- **Exercise brief**
Reproduce, with no changes, the lines of the items below, starting at the line containing "Click the DeM(14)" and ending at the line containing "will click(x=441, y=61).".

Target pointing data
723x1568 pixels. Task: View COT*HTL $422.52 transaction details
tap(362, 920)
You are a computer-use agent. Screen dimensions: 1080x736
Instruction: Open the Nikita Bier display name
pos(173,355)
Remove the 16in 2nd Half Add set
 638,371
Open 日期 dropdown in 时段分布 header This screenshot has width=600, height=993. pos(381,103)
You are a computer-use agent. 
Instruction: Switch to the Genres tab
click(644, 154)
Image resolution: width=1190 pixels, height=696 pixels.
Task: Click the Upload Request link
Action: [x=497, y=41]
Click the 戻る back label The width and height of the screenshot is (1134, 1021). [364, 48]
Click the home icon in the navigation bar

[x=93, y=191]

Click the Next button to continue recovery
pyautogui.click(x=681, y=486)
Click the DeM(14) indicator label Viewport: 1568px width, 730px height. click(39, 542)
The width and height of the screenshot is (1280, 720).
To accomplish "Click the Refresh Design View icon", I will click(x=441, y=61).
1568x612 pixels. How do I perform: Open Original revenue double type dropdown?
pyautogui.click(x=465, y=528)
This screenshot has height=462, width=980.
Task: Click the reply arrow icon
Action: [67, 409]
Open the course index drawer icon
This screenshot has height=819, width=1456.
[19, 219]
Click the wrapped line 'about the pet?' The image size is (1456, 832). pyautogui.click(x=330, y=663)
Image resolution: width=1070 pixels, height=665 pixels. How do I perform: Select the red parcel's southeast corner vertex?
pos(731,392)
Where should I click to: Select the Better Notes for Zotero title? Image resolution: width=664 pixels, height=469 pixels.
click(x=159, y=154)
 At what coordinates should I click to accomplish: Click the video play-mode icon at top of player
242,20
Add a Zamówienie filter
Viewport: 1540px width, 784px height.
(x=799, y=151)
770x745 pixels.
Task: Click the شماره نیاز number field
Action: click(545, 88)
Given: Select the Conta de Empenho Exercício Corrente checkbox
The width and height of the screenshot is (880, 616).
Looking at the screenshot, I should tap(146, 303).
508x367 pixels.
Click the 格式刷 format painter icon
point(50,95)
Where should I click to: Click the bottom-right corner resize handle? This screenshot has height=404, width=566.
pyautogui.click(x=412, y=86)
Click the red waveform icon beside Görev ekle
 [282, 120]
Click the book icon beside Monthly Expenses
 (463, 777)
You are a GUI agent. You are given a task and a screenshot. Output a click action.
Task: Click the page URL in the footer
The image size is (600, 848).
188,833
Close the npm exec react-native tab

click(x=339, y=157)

- **Finished answer**
Click the DeM(14) indicator label Viewport: 1568px width, 730px height. click(39, 542)
The width and height of the screenshot is (1280, 720).
To accomplish "Click the Refresh Design View icon", I will click(x=441, y=61).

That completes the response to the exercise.